# Stated goal
Can you turn the lines starting at the one that contains "859x385 pixels. At" and ending at the one that contains "Action: coord(33,49)" into a Markdown table with the columns No. and Text, skipping blank lines and leaving the pictures out?

# Input for this task
○ ○ ○ ○ ○ ○ ○

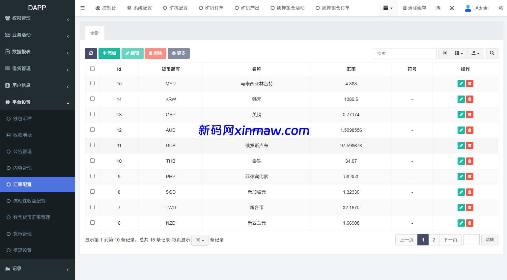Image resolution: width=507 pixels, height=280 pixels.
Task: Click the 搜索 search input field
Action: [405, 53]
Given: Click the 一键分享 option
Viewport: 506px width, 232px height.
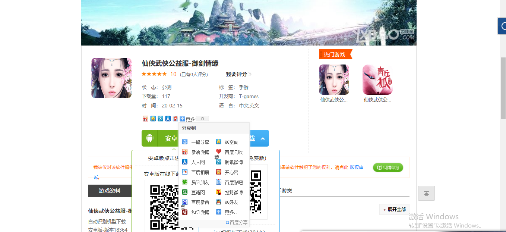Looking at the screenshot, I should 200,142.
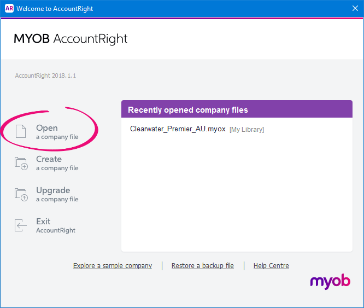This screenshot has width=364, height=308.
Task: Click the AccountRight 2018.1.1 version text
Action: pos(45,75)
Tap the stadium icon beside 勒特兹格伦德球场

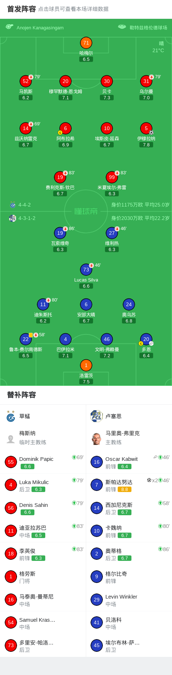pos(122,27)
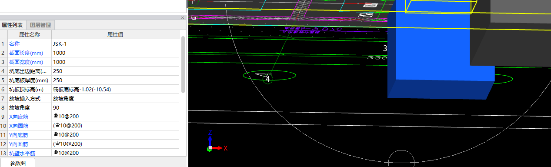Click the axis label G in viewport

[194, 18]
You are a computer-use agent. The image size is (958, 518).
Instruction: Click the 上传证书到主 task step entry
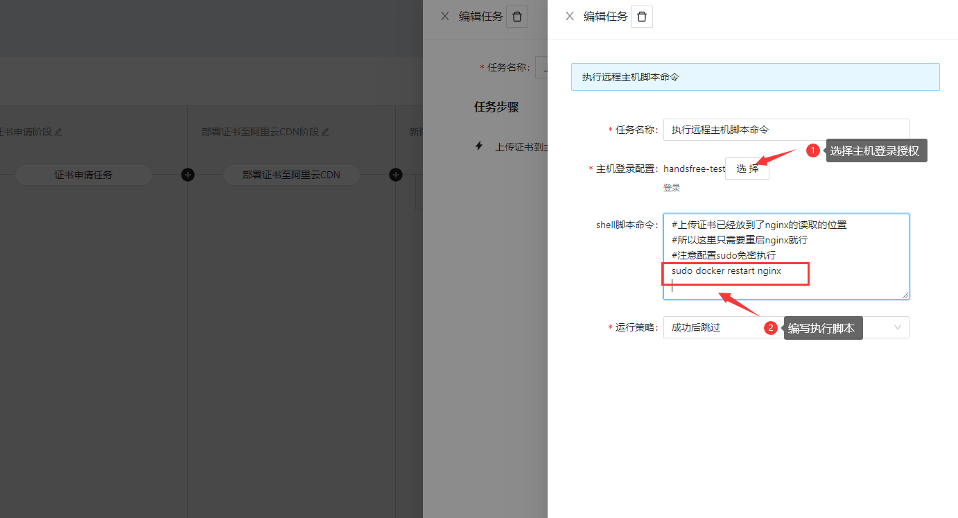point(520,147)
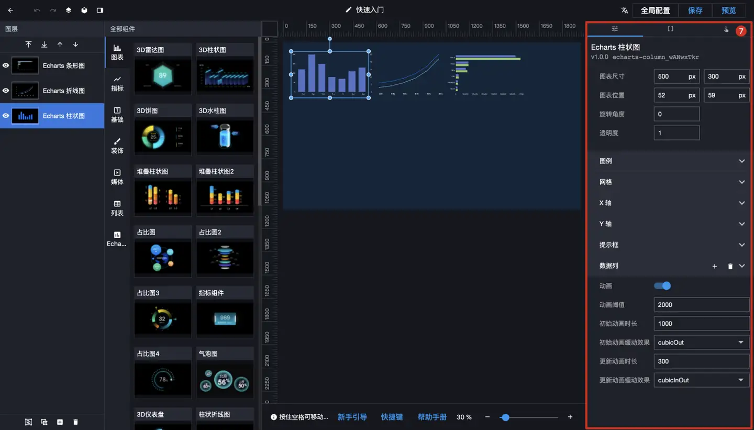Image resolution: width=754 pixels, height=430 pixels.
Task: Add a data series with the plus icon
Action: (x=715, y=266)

○ ○ ○ ○ ○ ○ ○

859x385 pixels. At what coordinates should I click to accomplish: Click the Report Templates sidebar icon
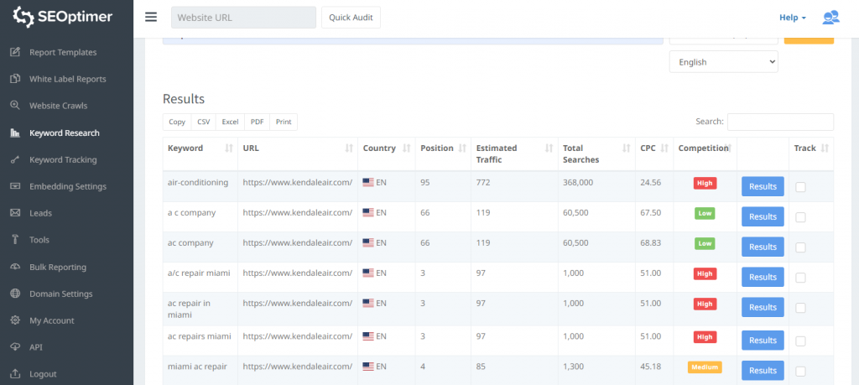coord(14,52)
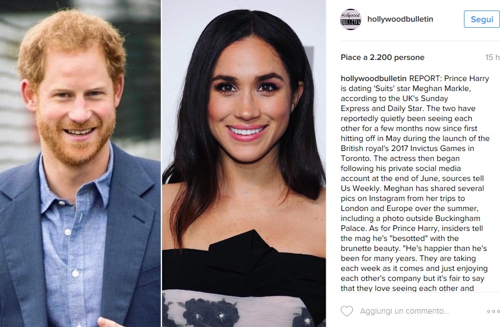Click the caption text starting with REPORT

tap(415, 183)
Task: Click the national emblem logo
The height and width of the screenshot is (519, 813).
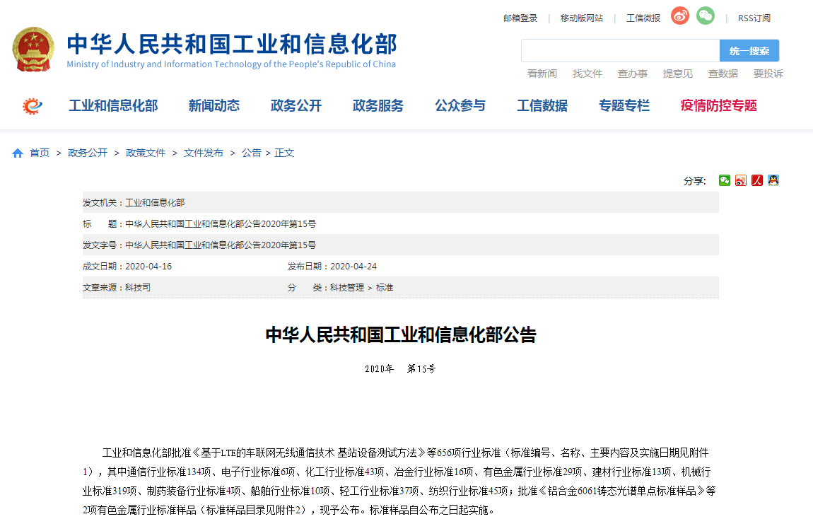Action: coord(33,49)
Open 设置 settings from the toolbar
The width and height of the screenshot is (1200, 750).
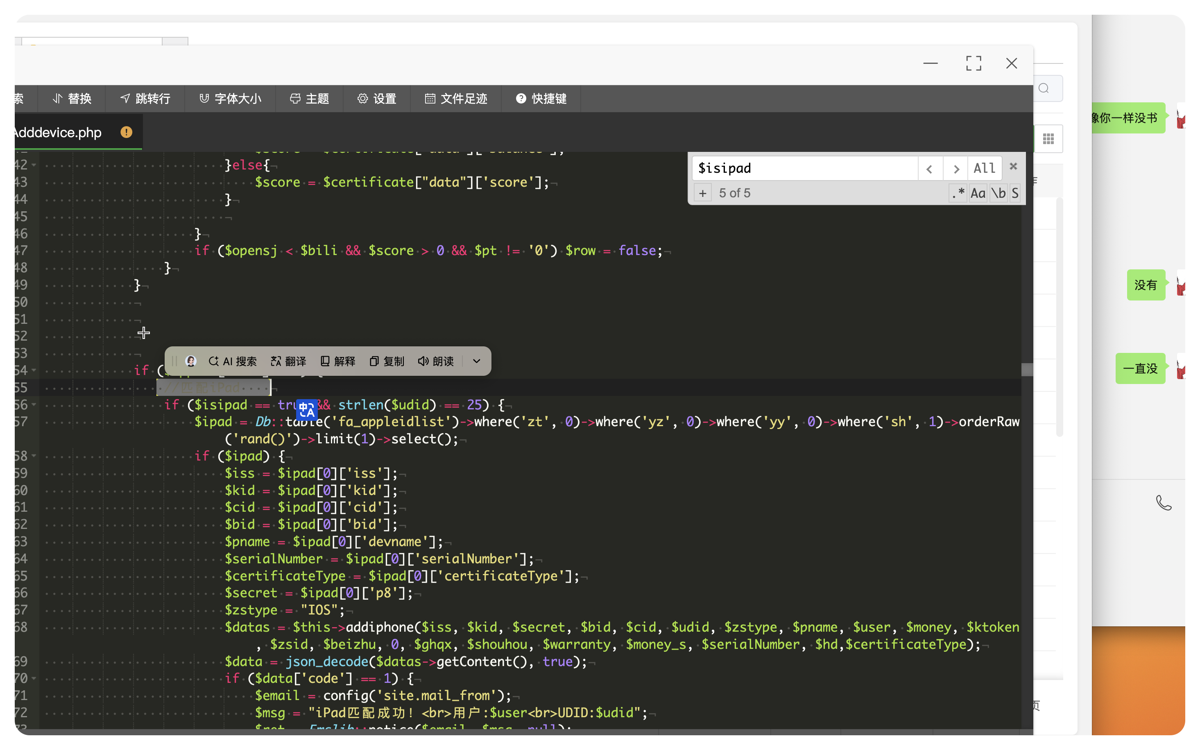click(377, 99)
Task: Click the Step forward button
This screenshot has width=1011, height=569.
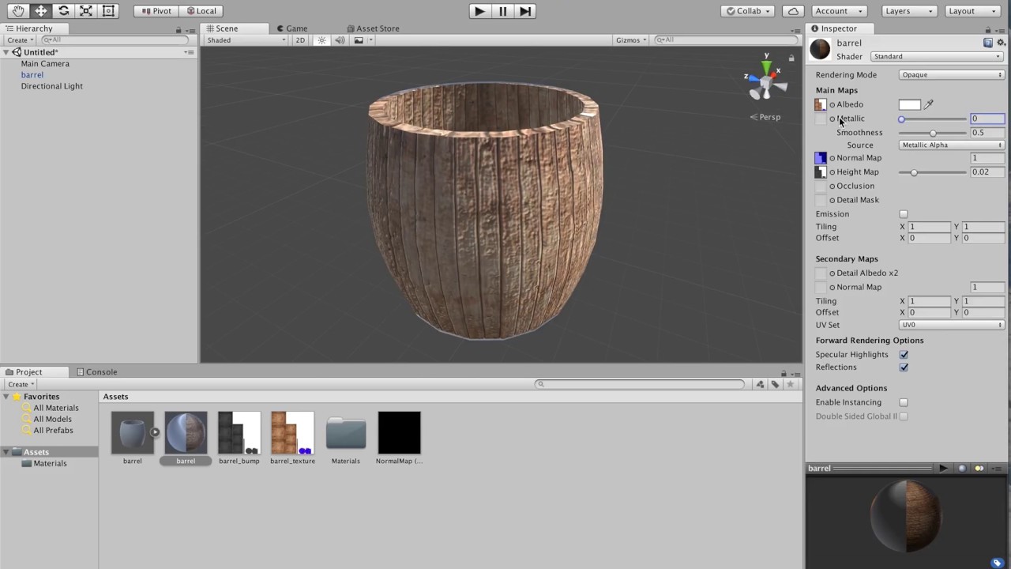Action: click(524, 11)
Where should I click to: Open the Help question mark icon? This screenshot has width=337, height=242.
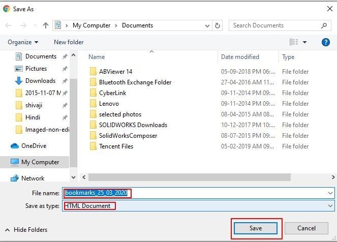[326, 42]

○ ○ ○ ○ ○ ○ ○

# Finished exercise
| No. | Text |
|---|---|
| 1 | 859x385 pixels. At what coordinates should I click to accomplish: Click the Report Templates sidebar icon |
| 2 | coord(14,52) |
| 3 | Click the caption text starting with REPORT |
| 4 | tap(415, 183) |
| 5 | Task: Click the national emblem logo |
| 6 | The height and width of the screenshot is (519, 813). |
| 7 | Action: coord(33,49) |